CERAWeek ’17: Global gas growth spurred by emerging markets, increased trade

By Adrienne Blume, Executive Editor

HOUSTON—At CERAWeek by IHS Markit’s Global Gas Plenary on Wednesday morning, panelists shared their views on how they expect gas markets to develop over the next few years.

Panelists included Datuk Wan Zulkiflee Wan Ariffin, President and Group CEO of Petronas; Simon Blakey, Senior Associate, Energy Group (Chair) at IHS Markit; Charif Souki, Chairman of the Board, Tellurian; and Michael Stoppard, Chief Strategist for Global Gas and Energy and CERAWeek Vice Chairman for IHS Markit.

Emerging markets driving gas growth. Mr. Wan Zulkiflee said that emerging markets in Southeast Asia, India, Pakistan and the Middle East will account for 70% of LNG demand growth between 2016 and 2035. Consumption growth of 30 MMtpy–77MMtpy is expected. "There is plenty of room for new business players to work together to create market opportunities," the CEO noted.

Mr. Wan Zulkiflee asserted that Petronas is ready to be a reliable and steady supplier. However, he also cautioned, "Ensuring continued investment in gas is not the sole responsibility of producers. It is also the collective responsibility of buyers, governments, contractors and, ultimately, consumers."

LNG liquidity increasing. Mr. Souki, who originally founded Cheniere Energy and is now Chairman of the Board for Tellurian, noted that the liquidity of LNG supply is increasing. In 2016, 270 MMtpy of LNG were traded; this volume is expected to increase to 365 MMtpy, which is equivalent to 12–15 cargoes traded each day.

Photo by Adrienne Blume.
Photo by Adrienne Blume.

At any given time, 200 cargoes will be on the water, which Mr. Souki called "a very significant physical market." He also noted that new LNG supply poles are emerging on the US Gulf Coast and in Qatar and Australia.

According to Mr. Souki, the US revolution "broke" the LNG chain. It separated the upstream and the downstream for the first time, severing the integrated chain. The scale of investment for the former model also meant that only IOCs and NOCs could participate. The US model created a simple FOB model that allowed for variety of players to participate in the market.

Mr. Souki gave an example of 2017 FOB costs for US LNG that pegged the full-cycle cost at $4.10/MMBtu. The full cost breakdown is shown in the slide capture.

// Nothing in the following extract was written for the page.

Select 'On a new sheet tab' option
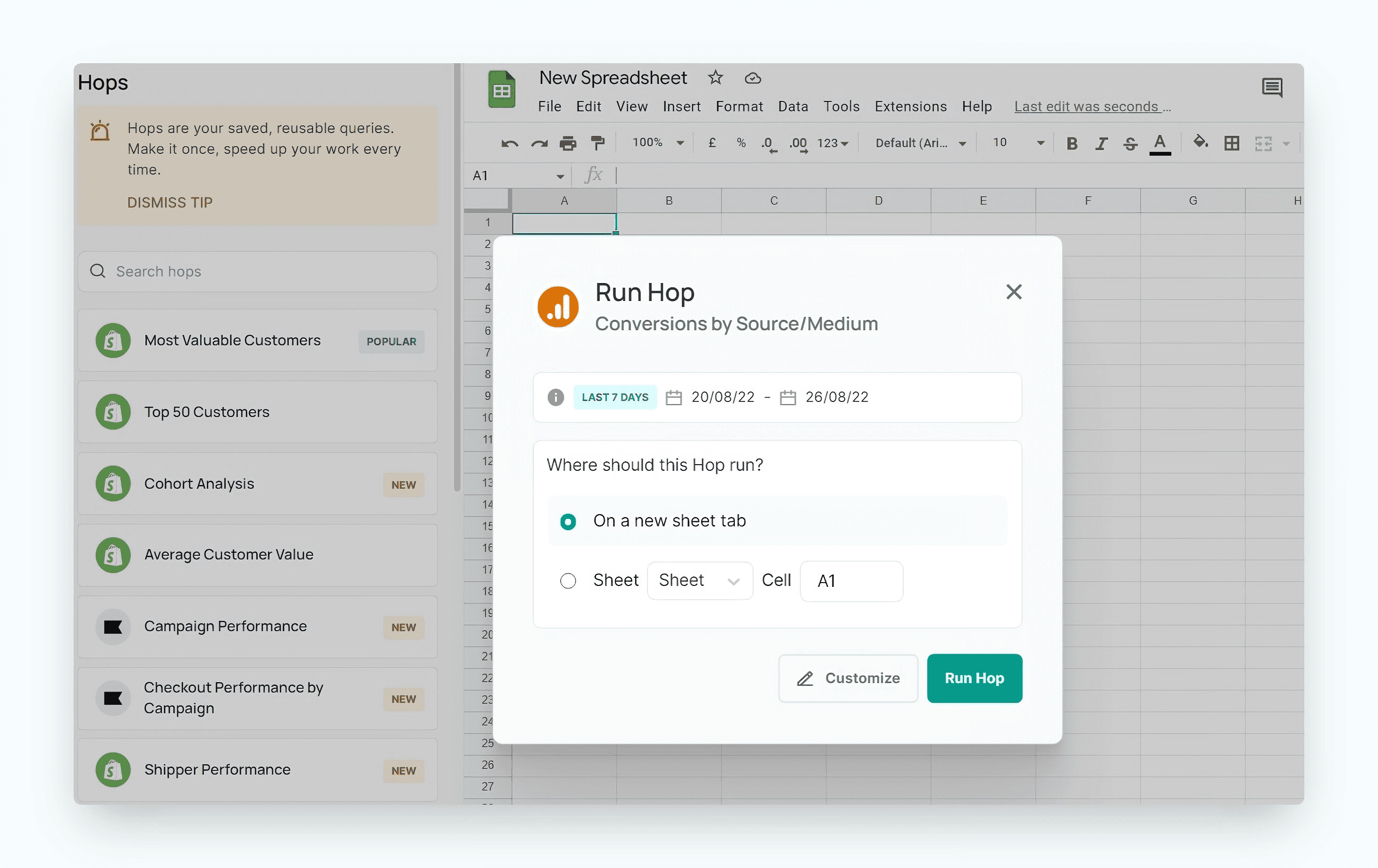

LNG growth to surpass gas growth. Mr. Stoppard (pictured) presented IHS Markit's forecast for the global gas market. IHS expects gas to make up 25% of the energy mix by around 2040, up from 22%.

Photo by Adrienne Blume.
Photo by Adrienne Blume.

LNG will grow at a faster pace than global gas demand itself, with LNG growth set to expand from 10% to 15% by 2040. A significant amount of that increase will take place over the next couple of years. "In the last few years, LNG has moved from being a continental or regional business to being a very globalized business," Mr. Stoppard said.

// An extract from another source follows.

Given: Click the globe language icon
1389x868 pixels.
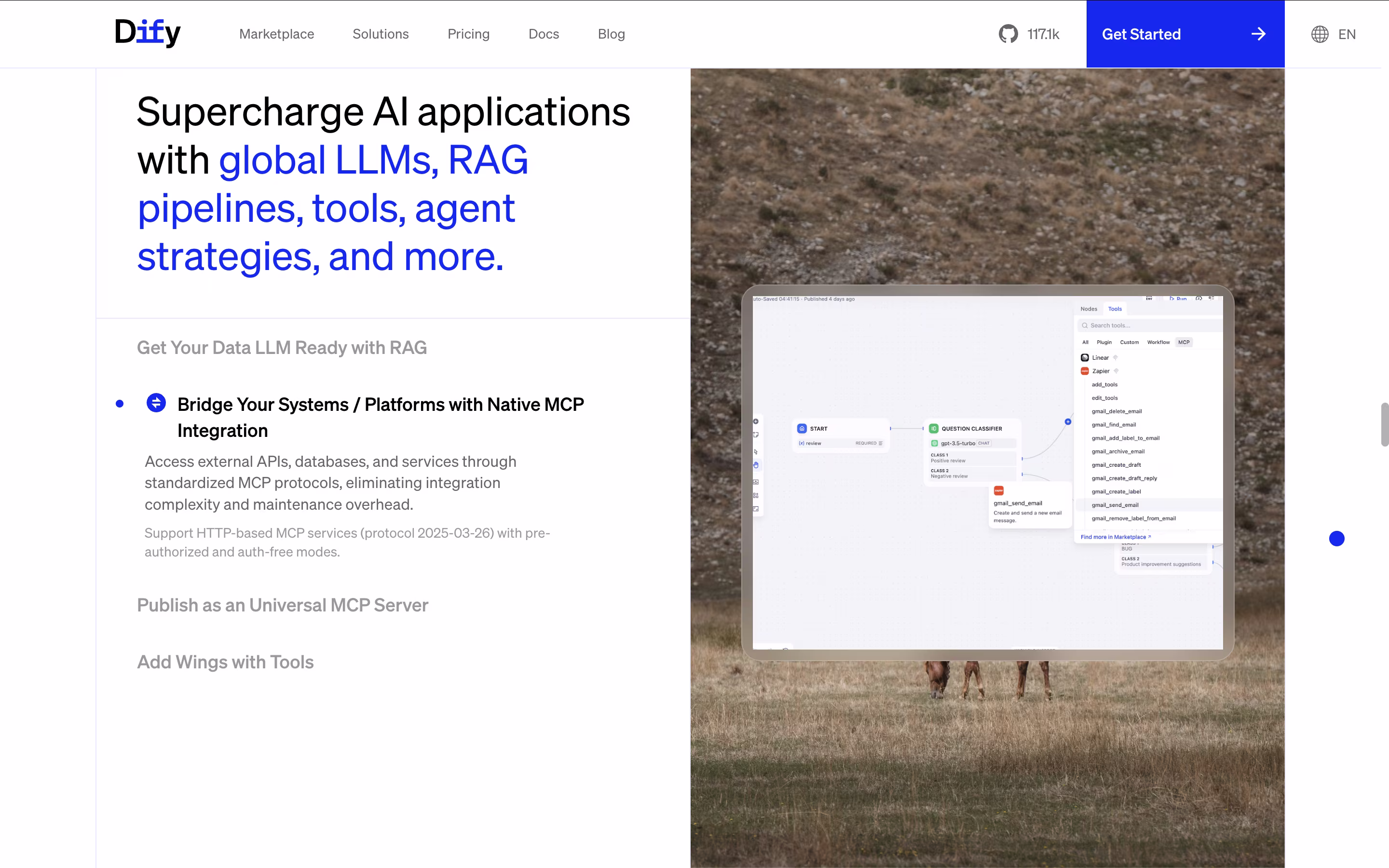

"On the supply side, we keep looking for oil and finding gas," he noted. Between 2011 and 2015, discoveries of conventional gas exceeded conventional oil discoveries. Data for 2016 is still being tallied, although discoveries of conventional oil and gas appear to be "neck and neck," Mr. Stoppard said.

Growth in North America and China will be areas to watch. At present, North America comprises 29% of global gas demand. This share could rise to 39% by 2040. Meanwhile, China's gas use has increased from 5% of its economy to 15% of its economy, marking strong growth. However, IHS does not expect the country to become a totally gas-dominated market over the near term.

Huge potential also exists for LNG as a transportation fuel. However, this will not happen without action from all sides of the industry. Infrastructure must be built, and partnerships and models are needed to expand this market.

IHS forecasts strong growth for gas over the long term, but industry must be actively involved in building the gas market's future, Mr. Stoppard said.